Last year the industry struggled with lower Medicare reimbursement payments mandated by the Balanced Budget Act of 1997. Now new HCFA rules that may ease data reporting requirements and simplify billing procedures could reduce the financial pressure.
On April 26, agencies were supposed to start sending the government medical information on each of their patients. HCFA wants the program, called the Outcome and Assessment Information Set, or OASIS, to monitor quality of care and help the agency design an acuity-adjusted prospective payment system to replace the current interim system by October 2000.
But the home health industry, which supports the development of a new PPS, had been railing for months about the technical and financial burden of collecting and electronically submitting patient data. As a result, HCFA is reviewing the reporting requirement. In letters to the agency and industry publications, home health agencies contended that HCFA did not adequately reimburse them for the costs of OASIS reporting. When regulations issued in January made it clear that agencies would have to collect and report data for all patients, even those who were not Medicare or Medicaid beneficiaries, the outcry over uncompensated costs grew.
Soon, however, the industry took up an issue with wider appeal than agencies' sagging bottom lines. In its March 12 letter to HCFA protesting the regulations, the National Association for Home Care noted that concern for privacy had prompted some private-pay patients to refuse to provide data. Pressure mounted as more groups took up the call for patients' rights.
In March, HCFA said it would review OASIS protocol, and early this month it postponed the effective OASIS reporting date indefinitely.
The review, undertaken at the behest of Vice President Al Gore, focuses on whether the requirement to collect and report data about the mental, physical and financial status of home-care patients violates patients' privacy.
Peter Appelbaum, M.D., a professor of psychiatry at the University of Massachusetts Medical School, Worcester, and secretary of the American Psychiatric Association, is among those who have lobbied HCFA to reconsider its OASIS policy.
"Much of the information is extremely personal and highly sensitive," he says.
The OASIS assessment includes questions about drug and alcohol dependency, mental confusion, behavioral patterns and financial status. Collecting such data would help home health nurses to create care plans, Appelbaum says.
But once the agencies report that data to HCFA, he says, "the federal government is going to know that you are sometimes incontinent or have feelings of self-reproach. That's none of the government's business."
Robert Berenson, M.D., director of HCFA's center for health plans and providers, defended data collection as an important tool for ensuring quality of patient care in an industry that, unlike the hospital industry, lacks "established professional standards about what information should be collected (on patients)."

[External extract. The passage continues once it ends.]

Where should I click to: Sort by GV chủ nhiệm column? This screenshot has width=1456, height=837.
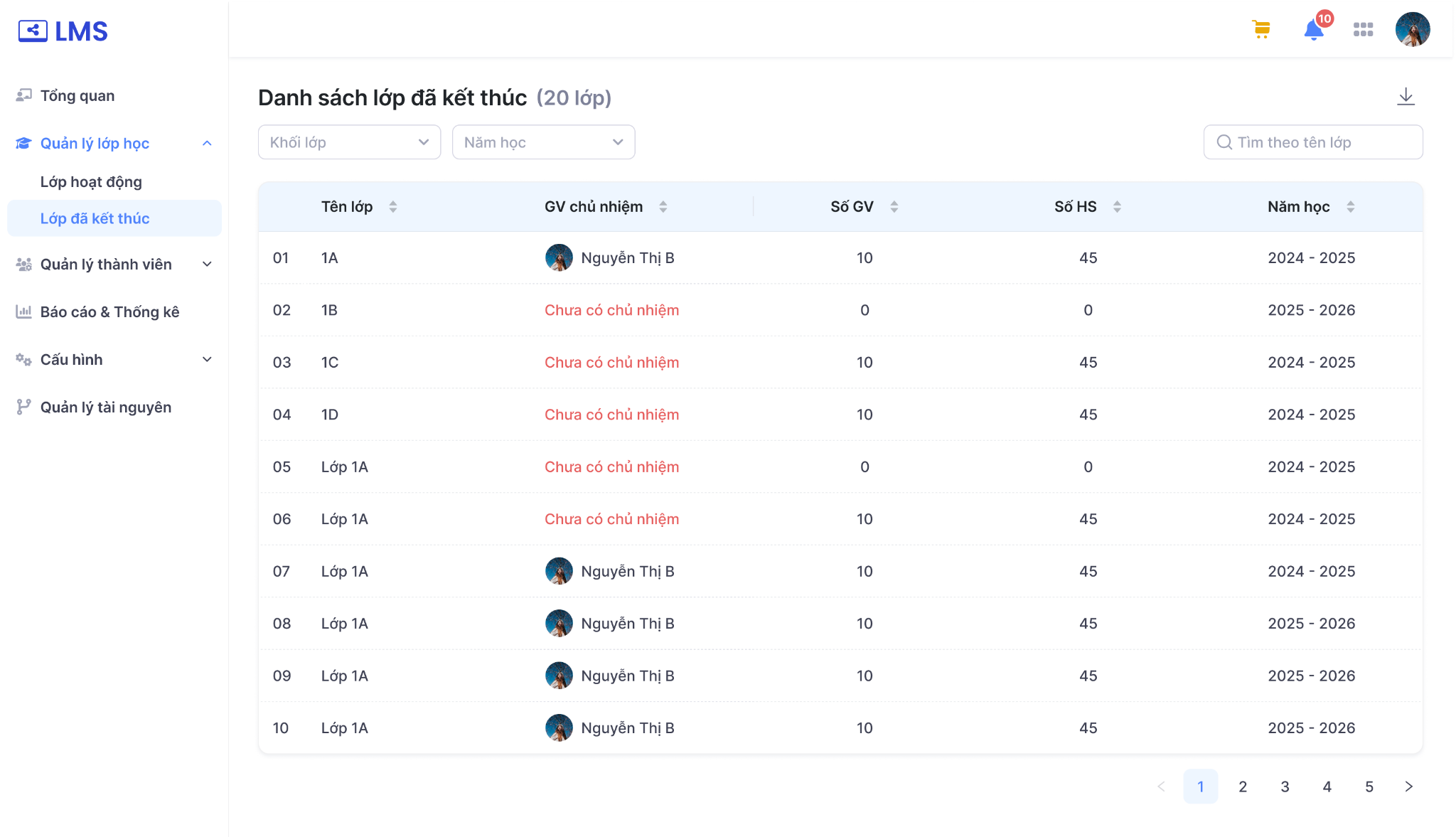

Hospitals are not required to supply the government with similar data routinely, because they already maintain medical records covering the same indicators that OASIS tracks, he says.
Nevertheless, he calls the concerns about privacy a "legitimate public policy issue" and says that "modest changes" might be made within a few weeks.
It has been widely reported that HCFA will drop OASIS requirements for private-pay patients, but Berenson would confirm only that the matter was under review. HCFA was also considering whether to collect information that identifies patients, such as Social Security numbers, and how to enhance privacy protection through data encryption, he says.
Some home health agencies could save money if HCFA decided not to require them to collect data about patients who are not Medicare or Medicaid beneficiaries. But the change would come too late for Joan Stephens, director of Naperville, Ill.-based Delnor Home Care.
Stephens has been preparing for OASIS since 1997, when she converted the agency's information systems to improve data collection and reporting. When she learned earlier this year that HCFA would require her agency to collect OASIS data not only on Medicare patients but also on private-pay patients, she calculated the extra data collection would cost about $75,000 a year.
So, like many agency directors, she decided to duck the OASIS reporting requirements by forming a separate corporation that would serve only private-pay patients. Her license application for the new agency is pending with the Illinois health department.
Now she's wondering if the $10,000 she spent on creating the new corporation was worth it.
Another recent regulatory change, however, will benefit almost all home health agencies. After months of intensive lobbying, the industry persuaded HCFA to drop a billing requirement mandated after the passage of the balanced-budget law. The requirement delayed payments for some agencies for months.
Under the requirement, called sequential billing, agencies were barred from submitting new bills on patients until any previous bills had been paid or rejected. Between 3% and 5% of all claims go into medical review, which can take up to 60 days to be resolved.
One Illinois agency reports sequential billing bumped up the time it took to receive bill payments to 80 days from 40.
HCFA had imposed the requirement to help it keep its accounting of the two Medicare trust funds straight, because home health agencies bill to both. But agencies argued that since fiscal intermediaries decide whether bills will be paid, HCFA could wait to determine the fund from which to deduct payments. Sequential billing for home health agencies will be dropped by July 1.